For better tooling integration, we want LFI-compiled libraries to be loaded by the host dynamic linker, rather than manually loaded by the LFI runtime. The main benefit is that the host dynamic linker automatically registers the library's debug information with debuggers.
The LFI-compiled library must statically contain all of its dependencies (including libc). Normally we achieve this by compiling the library into a static-pie executable.
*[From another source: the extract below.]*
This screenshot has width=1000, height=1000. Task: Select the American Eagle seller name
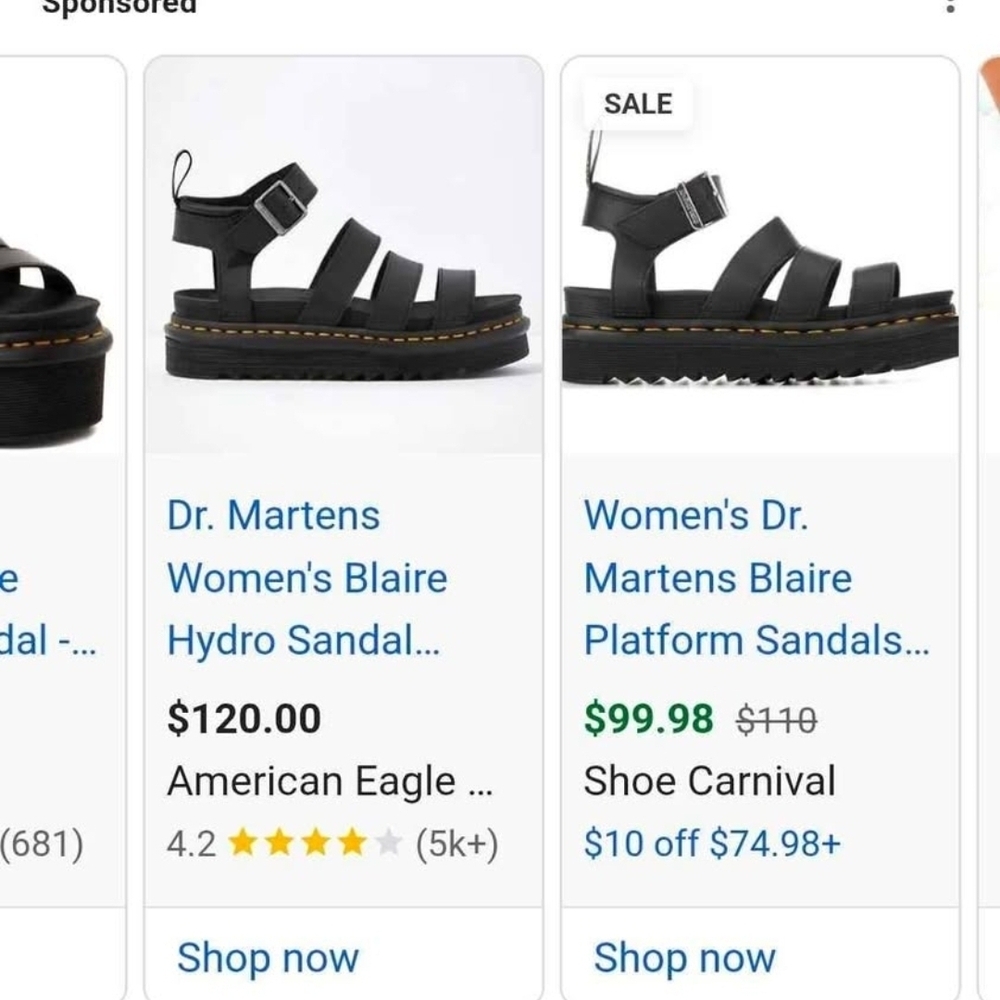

However, a static-pie executable cannot be loaded by the host dynamic linker, since it only allows loading shared objects [1]. There the sandbox must be a shared object with all dependencies statically linked.
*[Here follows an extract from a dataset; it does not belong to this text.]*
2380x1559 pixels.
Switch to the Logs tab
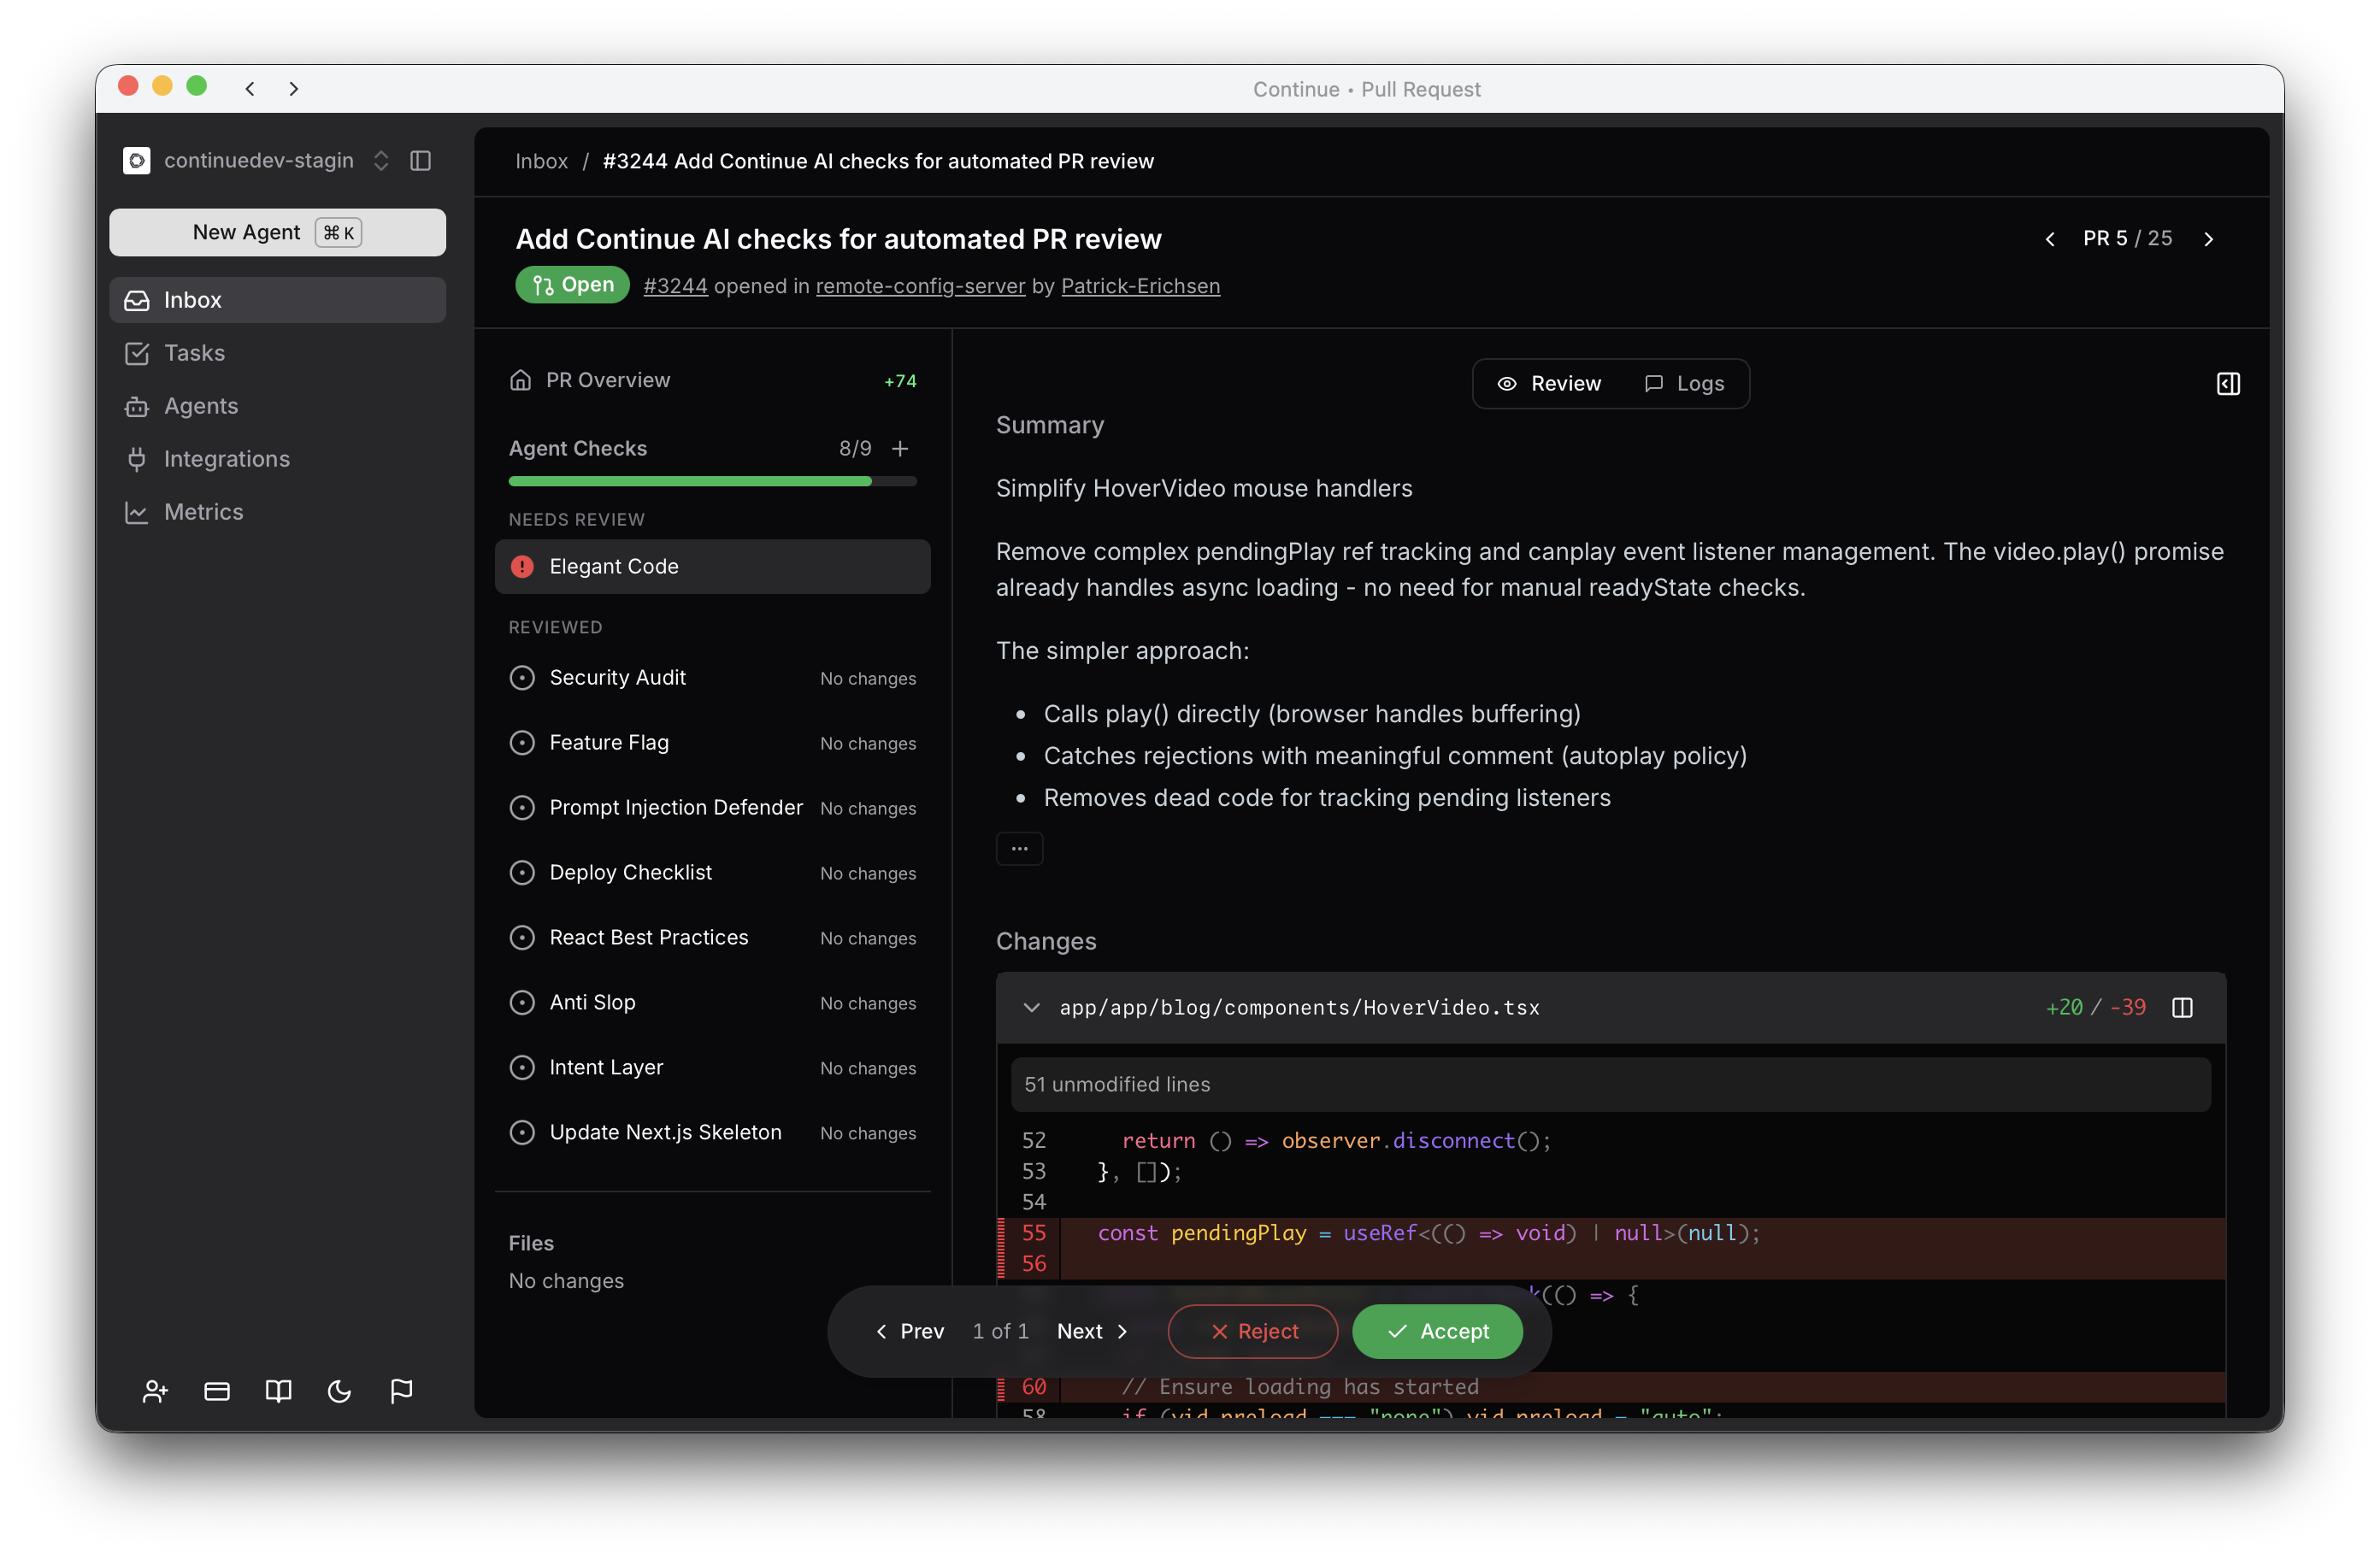click(x=1685, y=384)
The shared object must also have proper protections on segments (no writable+executable segments) and must have a sufficiently large (80KiB) guard segment at the start, and a segment at the end that reserves all remaining memory up to the 4GiB end of the sandbox, ensuring that mmap does not use the sandbox heap for other purposes (e.g., the host memory allocator). These regions should be loaded with PROT_NONE protections.
[1] https://stackoverflow.com/questions/59074126/loading-executable-or-executing-a-library
Run make to build libadd.so (example add function statically linked with libc.a), and main, which is a program that uses dlopen to open the add library and call the add function. Currently, if libc.a is statically linked into the .so this combination of commands causes dlopen to crash. The crash seems unrelated to whether or not a linkerscript is used.